Intelligence Corps Corporal Sarah Bryant,26, moved to live in Carlisle as a child but still has many relatives on Merseyside.

She was one of four soldiers killed in a roadside bomb explosion on Tuesday.

The other three soldiers have been named by the MoD as Corporal Sean Robert Reeve, Lance Corporal Richard Larkin and Paul Stout.

Cpl Bryant's husband Cpl Carl Bryant said: "Although I am devastated beyond words at the death of my beautiful wife Sarah, I am so incredibly proud of her.

"She was an awesome soldier who died doing the job that she loved. My wife knew the risks, she was there because she wanted to be, and she wouldn't have had it any other way."

Mrs Bryant spoke the local Pashtu language, and her work involved monitoring Taliban telephone and walkie-talkie communications.

Speaking from his home in Cotehill, near Carlisle, her father Des Feely said: "There are so many people, both in the military and locally where she grew up, that are not only going to be touched by this but also devastated at the loss of such a beautiful girl.

"Nothing much seems to have changed since the days of Churchill's famous speech. Never have so many owed so much to so few.

"We truly have lost the 'Angel of the North'. But I know that at least Sarah died doing the job she loved and for a cause she believed in."

Mrs Bryant was a talented horse rider and joined the Army after passing her A-levels in Sociology, General Studies, and Environmental Science.

She was on a secret counter-terrorism mission in Helmand province when she was killed along with three reserve members of the Special Air Service when their armoured Land Rovers were hit by a roadside bomb.

It was the greatest single loss of life for the Territorial Army since the Second World War and the biggest single loss of life for British troops since September 2006, when 14 personnel were killed in an RAF Nimrod crash near Kandahar. It brings to nine the number of British soldiers killed in Afghanistan in as many days.

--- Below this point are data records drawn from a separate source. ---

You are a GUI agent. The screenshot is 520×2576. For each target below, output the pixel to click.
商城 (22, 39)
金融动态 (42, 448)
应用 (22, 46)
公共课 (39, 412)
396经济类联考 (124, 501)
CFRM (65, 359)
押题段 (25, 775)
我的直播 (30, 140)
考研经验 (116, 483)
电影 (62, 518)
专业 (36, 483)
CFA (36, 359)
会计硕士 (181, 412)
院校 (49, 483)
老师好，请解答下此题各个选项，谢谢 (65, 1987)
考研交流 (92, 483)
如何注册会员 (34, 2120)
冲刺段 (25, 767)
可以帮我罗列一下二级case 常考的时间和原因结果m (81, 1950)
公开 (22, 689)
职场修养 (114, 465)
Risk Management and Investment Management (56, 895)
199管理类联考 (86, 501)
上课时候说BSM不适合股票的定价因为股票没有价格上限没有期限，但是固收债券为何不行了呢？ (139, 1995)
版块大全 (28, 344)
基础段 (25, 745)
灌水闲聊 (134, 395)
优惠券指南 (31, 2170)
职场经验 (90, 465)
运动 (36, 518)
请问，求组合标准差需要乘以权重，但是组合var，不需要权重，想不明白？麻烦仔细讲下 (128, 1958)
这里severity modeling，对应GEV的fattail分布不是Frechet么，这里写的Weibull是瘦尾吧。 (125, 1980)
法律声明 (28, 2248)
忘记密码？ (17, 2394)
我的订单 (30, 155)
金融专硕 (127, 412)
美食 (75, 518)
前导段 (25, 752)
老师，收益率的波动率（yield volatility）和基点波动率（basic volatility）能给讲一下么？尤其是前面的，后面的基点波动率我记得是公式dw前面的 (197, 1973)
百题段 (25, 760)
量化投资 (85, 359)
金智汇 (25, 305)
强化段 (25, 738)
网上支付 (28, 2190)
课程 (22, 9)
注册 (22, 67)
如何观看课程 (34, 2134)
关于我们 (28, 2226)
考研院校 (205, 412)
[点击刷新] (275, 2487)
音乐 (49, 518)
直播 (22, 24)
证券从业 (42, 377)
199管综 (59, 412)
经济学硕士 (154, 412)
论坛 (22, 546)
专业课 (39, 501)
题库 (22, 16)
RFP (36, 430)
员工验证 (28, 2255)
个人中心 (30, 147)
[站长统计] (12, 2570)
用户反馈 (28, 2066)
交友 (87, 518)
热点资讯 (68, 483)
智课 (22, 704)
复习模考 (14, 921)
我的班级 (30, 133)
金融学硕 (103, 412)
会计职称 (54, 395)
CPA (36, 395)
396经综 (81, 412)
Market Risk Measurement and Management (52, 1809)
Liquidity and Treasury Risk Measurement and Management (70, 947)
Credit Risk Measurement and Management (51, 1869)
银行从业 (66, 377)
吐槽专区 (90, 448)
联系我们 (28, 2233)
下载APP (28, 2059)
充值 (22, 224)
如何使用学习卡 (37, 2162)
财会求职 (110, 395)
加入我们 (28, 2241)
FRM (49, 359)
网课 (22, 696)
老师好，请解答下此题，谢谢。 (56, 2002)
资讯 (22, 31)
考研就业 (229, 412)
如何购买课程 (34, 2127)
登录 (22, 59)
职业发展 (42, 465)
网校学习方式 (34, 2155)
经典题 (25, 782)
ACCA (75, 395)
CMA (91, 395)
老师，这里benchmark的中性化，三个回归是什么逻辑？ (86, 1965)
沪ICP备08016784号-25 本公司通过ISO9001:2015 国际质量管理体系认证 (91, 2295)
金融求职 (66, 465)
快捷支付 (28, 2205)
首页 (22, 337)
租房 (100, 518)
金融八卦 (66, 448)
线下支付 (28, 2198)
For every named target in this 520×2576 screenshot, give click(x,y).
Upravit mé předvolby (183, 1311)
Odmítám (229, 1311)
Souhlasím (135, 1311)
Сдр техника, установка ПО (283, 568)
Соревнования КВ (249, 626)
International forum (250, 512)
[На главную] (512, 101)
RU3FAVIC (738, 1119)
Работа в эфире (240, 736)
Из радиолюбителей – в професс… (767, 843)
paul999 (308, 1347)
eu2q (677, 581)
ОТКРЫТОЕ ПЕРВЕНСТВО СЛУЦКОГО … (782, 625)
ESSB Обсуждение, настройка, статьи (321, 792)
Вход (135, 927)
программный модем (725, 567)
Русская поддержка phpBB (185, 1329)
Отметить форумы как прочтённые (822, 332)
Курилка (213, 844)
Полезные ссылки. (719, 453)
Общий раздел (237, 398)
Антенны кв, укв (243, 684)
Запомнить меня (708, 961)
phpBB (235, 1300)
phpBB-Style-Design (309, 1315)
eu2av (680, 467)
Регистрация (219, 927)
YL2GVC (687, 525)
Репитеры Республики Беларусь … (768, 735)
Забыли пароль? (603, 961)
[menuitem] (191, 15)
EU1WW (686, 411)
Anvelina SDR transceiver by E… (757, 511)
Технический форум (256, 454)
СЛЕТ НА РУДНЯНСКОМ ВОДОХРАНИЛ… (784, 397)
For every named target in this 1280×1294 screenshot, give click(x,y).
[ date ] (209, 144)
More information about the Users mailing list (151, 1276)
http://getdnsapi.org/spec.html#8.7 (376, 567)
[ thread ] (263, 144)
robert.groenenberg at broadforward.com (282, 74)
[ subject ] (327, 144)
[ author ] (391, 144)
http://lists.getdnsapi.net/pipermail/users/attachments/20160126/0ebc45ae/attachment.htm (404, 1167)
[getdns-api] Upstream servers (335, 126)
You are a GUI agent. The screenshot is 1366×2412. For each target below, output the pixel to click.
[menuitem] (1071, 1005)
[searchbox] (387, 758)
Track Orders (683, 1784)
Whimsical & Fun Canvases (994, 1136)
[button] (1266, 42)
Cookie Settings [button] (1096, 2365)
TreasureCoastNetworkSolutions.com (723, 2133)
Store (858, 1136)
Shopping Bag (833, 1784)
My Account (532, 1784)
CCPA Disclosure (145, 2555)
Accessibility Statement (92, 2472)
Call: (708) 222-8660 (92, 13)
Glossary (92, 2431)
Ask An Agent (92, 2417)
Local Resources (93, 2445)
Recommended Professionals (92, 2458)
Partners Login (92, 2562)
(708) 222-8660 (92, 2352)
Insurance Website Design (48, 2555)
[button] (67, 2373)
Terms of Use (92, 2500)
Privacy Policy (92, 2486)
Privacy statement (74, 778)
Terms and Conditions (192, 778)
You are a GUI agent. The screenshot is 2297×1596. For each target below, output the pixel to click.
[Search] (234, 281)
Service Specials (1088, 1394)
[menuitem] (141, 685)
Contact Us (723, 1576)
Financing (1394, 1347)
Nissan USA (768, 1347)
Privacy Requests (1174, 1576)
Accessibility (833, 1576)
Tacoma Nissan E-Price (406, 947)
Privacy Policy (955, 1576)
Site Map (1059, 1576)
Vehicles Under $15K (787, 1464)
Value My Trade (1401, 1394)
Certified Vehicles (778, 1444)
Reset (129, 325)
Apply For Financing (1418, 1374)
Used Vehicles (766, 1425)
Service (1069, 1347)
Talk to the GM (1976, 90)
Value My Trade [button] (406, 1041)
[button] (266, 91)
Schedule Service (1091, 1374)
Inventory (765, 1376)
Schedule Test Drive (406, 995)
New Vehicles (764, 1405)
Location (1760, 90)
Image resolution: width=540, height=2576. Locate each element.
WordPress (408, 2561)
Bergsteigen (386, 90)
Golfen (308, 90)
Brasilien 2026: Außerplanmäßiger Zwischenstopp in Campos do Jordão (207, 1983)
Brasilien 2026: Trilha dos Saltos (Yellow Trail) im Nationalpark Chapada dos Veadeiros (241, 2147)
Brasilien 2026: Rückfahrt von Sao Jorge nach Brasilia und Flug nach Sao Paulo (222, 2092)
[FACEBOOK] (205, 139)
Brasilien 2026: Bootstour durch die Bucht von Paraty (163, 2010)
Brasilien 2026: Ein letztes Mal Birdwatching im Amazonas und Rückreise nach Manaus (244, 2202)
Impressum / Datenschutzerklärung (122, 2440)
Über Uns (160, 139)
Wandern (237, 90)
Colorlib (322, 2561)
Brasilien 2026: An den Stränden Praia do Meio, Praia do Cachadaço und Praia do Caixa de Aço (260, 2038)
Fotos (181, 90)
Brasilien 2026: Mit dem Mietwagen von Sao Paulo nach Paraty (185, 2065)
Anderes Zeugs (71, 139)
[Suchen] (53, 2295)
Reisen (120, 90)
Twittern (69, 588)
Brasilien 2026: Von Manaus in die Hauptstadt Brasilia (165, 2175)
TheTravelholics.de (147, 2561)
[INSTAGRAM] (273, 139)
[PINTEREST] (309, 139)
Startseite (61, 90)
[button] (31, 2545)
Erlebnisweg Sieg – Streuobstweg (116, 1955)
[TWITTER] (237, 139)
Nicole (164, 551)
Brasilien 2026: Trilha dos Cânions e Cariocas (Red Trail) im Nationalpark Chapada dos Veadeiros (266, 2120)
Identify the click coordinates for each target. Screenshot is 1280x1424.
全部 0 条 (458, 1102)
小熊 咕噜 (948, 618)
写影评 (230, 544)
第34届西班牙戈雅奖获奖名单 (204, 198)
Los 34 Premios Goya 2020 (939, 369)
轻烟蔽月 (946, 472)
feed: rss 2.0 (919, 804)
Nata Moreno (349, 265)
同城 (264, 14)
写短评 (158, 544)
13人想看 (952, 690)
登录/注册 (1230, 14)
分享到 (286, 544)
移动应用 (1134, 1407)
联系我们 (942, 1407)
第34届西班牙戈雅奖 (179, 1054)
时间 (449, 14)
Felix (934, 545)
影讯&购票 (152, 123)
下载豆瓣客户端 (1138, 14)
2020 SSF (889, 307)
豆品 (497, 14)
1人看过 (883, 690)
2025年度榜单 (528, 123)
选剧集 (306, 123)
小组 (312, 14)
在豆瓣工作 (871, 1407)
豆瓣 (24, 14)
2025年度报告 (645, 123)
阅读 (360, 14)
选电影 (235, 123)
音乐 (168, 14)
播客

The reservists, from the 23rd SAS Regiment, were providing support for an operation by the Afghan National Police east of Lashkar Gah.

Mrs Bryant married a fellow intelligence officer two years ago. Her work in Afghanistan involved monitoring Taleban telephone and walkie-talkie communications. She spoke the local Pashtu language and was recently promoted to the rank of sergeant in the Intelligence Corps. She had previously completed two six-month tours to Iraq.

Major Bruce Spencer, a British military spokesman said: "Military campaigns have moved on from the days when we confronted the enemy in the trenches across a clear front line".

"We now have an asymmetric battlefield. The front line could be right outside the camp gates or 50 miles away. We select people on the basis of what they can do, not on the basis of their gender.

"Women are part of the full panoply of the Armed Forces. The risks that they take are the same as anyone else, and they understand the risks."

Gordon Brown expressed his “deepest condolences” to the families of the four soldiers.

Des Browne, the Defence Secretary, rejected suggestions that British troops in Afghanistan could start "losing heart" after the recent surge in casualties.